Using Explorer, I have a df where rows have id, size columns. the df has multiple entries for 1 id, but sometimes has a nil in the size column.

I’m trying to grab all the ids that have at least 1 nil value in the size column, to later exclude them from my df.

I try this:

ids_to_exclude = 
  df
  |> DataFrame.filter(size == nil)

But get the following error:

** (ArgumentError) cannot invoke Explorer.Series.equal/2 with mismatched dtypes: :string and nil
    (explorer 0.8.1) lib/explorer/series.ex:6274: Explorer.Series.dtype_mismatch_error/3
    #cell:jtyrwno7aej2bj3n:3: (file)
    #cell:jtyrwno7aej2bj3n:3: (file)

I can’t figure out what’s the correct/expected approach to handling this without doing this in plain elixir.

Any help would be much appreciated!

Thanks :slight_smile:

You can do something like:

ids_to_exclude = 
  df
  |> DataFrame.filter(is_nil(size))
  |> then(fn df -> df["id"] end)

Inside an Explorer Query, you can use any operation from Explorer.Series, like the is_nil/1 one.

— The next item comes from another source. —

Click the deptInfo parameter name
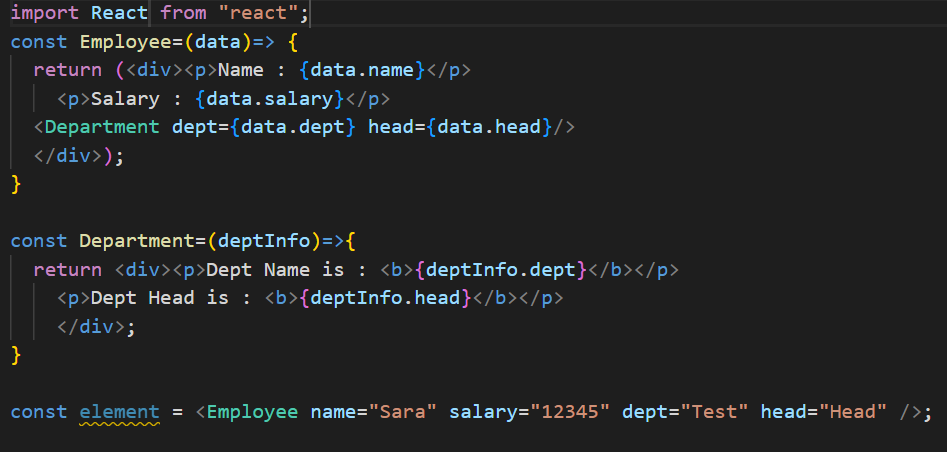The height and width of the screenshot is (452, 947). point(264,241)
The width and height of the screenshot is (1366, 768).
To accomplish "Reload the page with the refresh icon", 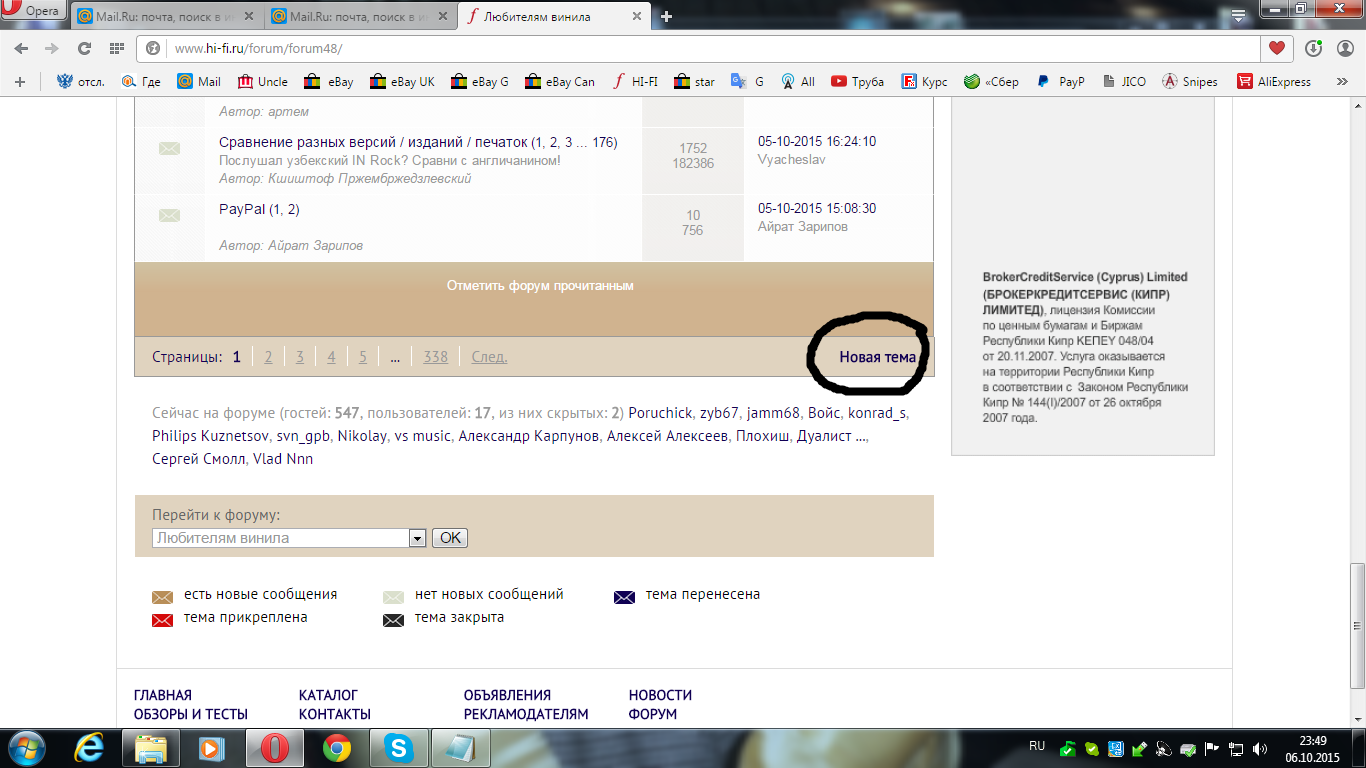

Hey Hugo, thanks for getting back to me. I ended up using is_nil like this:

order_ids_to_exclude = 
  df
  |> DataFrame.filter(is_nil(product_size_category))
  |> DataFrame.select("Order ID")
  |> DataFrame.to_series()
  |> (fn %{"Order ID" => series} -> series |> Explorer.Series.cast(:integer) end).()

followed by:

df =
  df
  |> DataFrame.filter_with(fn df -> 
    Series.in(df["Order ID"], order_ids_to_exclude) 
    |> Series.not()
  end)